トイレとかユニットバスなど水回りは物流が止まってしまって、実物を見ずにインターネットで発注した設備もありました。届くまで不安はありましたけど問題なく終わりました。
どこへも遊びに行かなかったので、家のことに集中した3ヶ月間でしたね」(けいこさん)
「壁は自分たちと設計士さんたちの合計5人で1日かけて塗りました。
『ポーターズペイント』の石英が入っている、ざらっとした触感に仕上がる塗料を使っていて、玄関と廊下はグレーがかったベージュに、その他の主な部分は白っぽく塗り分けています。
こだわったのは収納です。趣味のアウトドア用品がたくさんあるので、『ここには○○を入れたいから、このくらいの大きさにしてください』という要求にも細かく対応してもらって、本当にお世話にありました。
その甲斐あって、すごく快適に暮らせています」(邦夫さん)
残念なこと、気になるところ
電車の騒音「想像以上にうるさいんです。窓を閉めれば気にならないんですが、朝早くから夜遅くまで電車が走っているので窓を開けたい季節は音が気になります」(けいこさん)

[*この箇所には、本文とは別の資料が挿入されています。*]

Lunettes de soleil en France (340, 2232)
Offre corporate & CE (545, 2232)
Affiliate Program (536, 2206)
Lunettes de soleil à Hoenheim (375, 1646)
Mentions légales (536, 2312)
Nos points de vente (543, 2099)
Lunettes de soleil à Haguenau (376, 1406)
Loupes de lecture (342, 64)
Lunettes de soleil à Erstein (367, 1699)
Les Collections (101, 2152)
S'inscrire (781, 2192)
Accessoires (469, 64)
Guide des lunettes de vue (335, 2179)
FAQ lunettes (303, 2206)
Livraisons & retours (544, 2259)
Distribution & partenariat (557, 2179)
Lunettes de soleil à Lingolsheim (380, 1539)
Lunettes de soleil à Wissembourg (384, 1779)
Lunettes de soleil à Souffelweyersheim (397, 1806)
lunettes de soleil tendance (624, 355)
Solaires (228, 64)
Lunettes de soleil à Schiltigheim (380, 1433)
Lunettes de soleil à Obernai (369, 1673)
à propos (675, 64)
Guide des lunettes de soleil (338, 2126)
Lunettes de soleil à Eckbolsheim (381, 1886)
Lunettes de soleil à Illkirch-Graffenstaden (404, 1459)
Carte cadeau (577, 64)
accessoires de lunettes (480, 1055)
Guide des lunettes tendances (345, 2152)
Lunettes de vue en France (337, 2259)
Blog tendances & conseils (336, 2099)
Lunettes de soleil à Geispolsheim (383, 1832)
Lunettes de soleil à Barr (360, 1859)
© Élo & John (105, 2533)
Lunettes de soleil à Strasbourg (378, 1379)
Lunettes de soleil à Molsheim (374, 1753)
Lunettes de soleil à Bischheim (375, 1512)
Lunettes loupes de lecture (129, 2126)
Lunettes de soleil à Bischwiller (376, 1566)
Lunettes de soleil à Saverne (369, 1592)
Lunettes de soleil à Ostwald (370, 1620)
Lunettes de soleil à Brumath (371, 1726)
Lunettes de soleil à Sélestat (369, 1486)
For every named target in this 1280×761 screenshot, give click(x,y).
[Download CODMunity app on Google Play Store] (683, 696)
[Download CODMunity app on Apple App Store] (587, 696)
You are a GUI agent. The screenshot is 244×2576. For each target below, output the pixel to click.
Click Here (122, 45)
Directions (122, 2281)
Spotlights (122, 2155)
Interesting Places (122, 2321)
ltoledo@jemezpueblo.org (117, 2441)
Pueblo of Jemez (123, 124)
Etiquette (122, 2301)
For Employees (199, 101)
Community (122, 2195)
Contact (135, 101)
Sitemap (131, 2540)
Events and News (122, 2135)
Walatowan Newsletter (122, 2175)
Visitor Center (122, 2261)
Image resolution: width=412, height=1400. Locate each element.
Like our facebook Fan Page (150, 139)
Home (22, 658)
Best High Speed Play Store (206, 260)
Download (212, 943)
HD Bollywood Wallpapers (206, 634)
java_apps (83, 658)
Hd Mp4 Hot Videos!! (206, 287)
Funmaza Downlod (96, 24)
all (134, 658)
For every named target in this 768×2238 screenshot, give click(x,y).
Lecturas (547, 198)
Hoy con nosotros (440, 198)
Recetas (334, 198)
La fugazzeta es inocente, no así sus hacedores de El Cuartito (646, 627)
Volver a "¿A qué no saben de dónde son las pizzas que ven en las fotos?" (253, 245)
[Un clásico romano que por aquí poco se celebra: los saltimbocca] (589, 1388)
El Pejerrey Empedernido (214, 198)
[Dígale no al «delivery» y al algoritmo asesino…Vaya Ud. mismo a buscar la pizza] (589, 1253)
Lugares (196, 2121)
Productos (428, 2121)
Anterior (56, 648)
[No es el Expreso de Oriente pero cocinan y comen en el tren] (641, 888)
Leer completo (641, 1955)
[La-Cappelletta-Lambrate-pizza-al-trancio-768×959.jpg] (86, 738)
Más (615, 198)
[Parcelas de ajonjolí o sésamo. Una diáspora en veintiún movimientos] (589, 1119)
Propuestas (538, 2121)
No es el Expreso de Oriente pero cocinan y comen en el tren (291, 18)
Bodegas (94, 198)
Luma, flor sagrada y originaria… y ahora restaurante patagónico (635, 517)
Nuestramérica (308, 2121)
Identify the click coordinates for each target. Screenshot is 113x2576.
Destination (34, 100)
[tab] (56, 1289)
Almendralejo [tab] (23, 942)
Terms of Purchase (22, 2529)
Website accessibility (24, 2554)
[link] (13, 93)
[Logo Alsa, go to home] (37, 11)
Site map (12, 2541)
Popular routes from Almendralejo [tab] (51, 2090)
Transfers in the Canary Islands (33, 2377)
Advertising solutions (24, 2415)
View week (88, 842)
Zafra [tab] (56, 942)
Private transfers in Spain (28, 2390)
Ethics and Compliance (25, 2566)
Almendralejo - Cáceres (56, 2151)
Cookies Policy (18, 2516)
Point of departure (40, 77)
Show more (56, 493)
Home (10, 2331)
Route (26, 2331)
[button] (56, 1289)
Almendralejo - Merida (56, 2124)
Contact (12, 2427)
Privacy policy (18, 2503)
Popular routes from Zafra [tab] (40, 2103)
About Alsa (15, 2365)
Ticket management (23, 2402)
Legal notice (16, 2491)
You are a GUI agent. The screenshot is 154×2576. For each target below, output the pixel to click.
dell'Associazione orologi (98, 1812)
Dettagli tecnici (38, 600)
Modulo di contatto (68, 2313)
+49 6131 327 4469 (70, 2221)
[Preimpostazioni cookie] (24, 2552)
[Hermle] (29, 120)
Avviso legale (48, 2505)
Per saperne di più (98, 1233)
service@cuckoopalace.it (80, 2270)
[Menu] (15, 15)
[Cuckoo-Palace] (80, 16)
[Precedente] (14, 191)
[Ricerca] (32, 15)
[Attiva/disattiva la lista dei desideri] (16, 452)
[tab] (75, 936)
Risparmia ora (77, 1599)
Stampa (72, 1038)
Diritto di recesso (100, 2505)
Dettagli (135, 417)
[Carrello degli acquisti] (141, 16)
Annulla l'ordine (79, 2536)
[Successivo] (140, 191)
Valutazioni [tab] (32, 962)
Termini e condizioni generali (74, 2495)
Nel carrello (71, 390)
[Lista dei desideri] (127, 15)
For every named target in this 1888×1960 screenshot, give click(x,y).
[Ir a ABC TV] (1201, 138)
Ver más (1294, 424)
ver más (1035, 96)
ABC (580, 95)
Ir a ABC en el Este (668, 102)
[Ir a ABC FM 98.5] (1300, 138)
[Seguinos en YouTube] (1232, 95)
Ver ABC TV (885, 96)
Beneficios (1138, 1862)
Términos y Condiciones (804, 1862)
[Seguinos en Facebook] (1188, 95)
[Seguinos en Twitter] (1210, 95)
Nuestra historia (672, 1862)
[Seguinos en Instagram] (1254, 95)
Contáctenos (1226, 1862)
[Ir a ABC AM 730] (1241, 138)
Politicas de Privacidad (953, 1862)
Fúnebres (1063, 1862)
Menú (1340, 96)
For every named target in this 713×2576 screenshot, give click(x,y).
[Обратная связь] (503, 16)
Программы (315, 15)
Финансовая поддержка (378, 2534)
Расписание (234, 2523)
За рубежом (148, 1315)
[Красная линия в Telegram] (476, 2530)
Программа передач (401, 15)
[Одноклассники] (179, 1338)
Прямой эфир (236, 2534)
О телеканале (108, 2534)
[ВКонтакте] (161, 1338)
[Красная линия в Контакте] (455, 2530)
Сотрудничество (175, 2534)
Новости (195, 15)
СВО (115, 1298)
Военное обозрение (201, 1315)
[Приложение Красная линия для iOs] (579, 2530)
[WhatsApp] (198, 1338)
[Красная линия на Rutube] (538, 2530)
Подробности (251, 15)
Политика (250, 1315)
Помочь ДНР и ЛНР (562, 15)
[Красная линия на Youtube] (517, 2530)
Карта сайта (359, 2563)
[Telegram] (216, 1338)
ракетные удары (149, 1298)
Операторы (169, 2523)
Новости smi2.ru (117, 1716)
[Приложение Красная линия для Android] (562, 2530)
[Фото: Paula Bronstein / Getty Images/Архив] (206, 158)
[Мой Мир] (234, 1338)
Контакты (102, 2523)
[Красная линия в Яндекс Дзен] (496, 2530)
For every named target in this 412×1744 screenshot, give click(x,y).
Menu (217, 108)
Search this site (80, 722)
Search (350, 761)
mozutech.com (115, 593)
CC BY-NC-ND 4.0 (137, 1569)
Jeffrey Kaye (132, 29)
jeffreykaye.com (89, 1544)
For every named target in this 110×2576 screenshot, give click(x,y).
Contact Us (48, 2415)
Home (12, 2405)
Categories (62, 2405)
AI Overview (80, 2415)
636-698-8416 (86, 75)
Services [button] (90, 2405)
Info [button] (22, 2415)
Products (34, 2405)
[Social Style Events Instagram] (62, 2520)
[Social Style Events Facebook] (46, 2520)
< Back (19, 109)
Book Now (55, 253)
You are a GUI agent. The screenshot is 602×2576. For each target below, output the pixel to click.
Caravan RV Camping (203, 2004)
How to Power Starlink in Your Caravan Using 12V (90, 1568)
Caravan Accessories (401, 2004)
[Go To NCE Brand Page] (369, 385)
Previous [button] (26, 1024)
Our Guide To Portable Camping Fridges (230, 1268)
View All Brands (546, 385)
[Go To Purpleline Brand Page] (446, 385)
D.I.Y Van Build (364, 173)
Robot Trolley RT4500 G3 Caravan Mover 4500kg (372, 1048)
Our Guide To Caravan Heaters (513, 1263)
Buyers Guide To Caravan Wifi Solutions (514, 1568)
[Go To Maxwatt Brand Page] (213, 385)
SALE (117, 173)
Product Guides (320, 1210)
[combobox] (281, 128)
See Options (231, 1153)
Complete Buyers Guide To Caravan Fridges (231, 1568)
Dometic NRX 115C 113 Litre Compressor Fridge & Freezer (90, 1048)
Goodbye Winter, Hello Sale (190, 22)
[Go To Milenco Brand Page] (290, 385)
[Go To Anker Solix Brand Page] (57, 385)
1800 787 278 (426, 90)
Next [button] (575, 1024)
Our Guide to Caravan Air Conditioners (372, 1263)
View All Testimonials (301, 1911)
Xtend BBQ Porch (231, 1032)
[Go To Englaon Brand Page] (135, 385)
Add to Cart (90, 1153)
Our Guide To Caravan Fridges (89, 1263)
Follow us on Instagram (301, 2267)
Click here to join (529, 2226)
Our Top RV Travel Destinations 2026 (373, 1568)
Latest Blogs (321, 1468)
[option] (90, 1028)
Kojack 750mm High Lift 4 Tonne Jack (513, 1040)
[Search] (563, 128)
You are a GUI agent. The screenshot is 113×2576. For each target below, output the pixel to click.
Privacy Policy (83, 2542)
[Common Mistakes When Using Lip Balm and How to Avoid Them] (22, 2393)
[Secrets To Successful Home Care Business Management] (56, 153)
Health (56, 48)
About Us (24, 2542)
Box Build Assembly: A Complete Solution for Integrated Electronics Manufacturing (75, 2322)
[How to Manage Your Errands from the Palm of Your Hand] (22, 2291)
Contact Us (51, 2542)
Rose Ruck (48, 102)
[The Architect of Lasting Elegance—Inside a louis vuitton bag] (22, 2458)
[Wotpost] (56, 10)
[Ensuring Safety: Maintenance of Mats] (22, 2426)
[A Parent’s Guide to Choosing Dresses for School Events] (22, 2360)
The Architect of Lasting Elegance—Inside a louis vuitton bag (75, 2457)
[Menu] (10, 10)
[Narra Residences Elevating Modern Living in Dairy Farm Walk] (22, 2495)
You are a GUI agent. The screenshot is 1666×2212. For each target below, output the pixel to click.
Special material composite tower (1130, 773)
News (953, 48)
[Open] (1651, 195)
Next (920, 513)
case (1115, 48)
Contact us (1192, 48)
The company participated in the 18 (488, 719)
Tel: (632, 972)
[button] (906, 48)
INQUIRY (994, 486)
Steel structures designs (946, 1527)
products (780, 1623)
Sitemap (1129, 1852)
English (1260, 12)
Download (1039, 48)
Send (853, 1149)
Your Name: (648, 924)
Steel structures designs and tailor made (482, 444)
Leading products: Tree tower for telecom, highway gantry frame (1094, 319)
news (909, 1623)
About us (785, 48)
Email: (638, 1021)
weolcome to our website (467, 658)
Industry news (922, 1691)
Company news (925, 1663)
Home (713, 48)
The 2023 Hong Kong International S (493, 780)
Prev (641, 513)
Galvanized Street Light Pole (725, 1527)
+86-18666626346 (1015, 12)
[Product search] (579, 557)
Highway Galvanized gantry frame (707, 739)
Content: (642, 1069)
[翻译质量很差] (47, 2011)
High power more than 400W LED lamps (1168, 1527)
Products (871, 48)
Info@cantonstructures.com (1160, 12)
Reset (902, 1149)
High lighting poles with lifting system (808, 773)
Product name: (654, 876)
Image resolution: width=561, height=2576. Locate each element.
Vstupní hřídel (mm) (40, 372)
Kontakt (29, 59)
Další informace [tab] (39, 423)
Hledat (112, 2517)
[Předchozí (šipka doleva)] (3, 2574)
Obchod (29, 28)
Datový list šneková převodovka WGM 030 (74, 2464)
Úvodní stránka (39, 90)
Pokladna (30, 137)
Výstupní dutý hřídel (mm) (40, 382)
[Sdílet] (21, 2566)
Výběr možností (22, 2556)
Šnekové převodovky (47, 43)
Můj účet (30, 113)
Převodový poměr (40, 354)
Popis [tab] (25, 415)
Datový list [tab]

ベランダが狭くて、古いから心配「ベランダが古びていて不安なこともあり、上にタイルを被せて隠しています。
工事している時にベランダのコンクリートにクラックがあるのが見つかったので埋めてもらったんですけど、地震があったら怖いですよね」(邦夫さん)
玄関を広くしたかった「もうちょっと土間を広く取りたかったんですが、玄関の横にトイレがあって移動できなくて……。
本当はもう少し明るくて、広い感じにしたかったんです」(けいこさん)
お気に入りのアイテム
リビングの鏡リビングのチェストの上に置いた、大きな鏡が邦夫さんのお気に入りのアイテムです。
「千葉県・佐原市に攻防がある『icca』さんで買いました。ここに置くと鏡に川が映って、部屋の中に川があるように見えるんです」(邦夫さん)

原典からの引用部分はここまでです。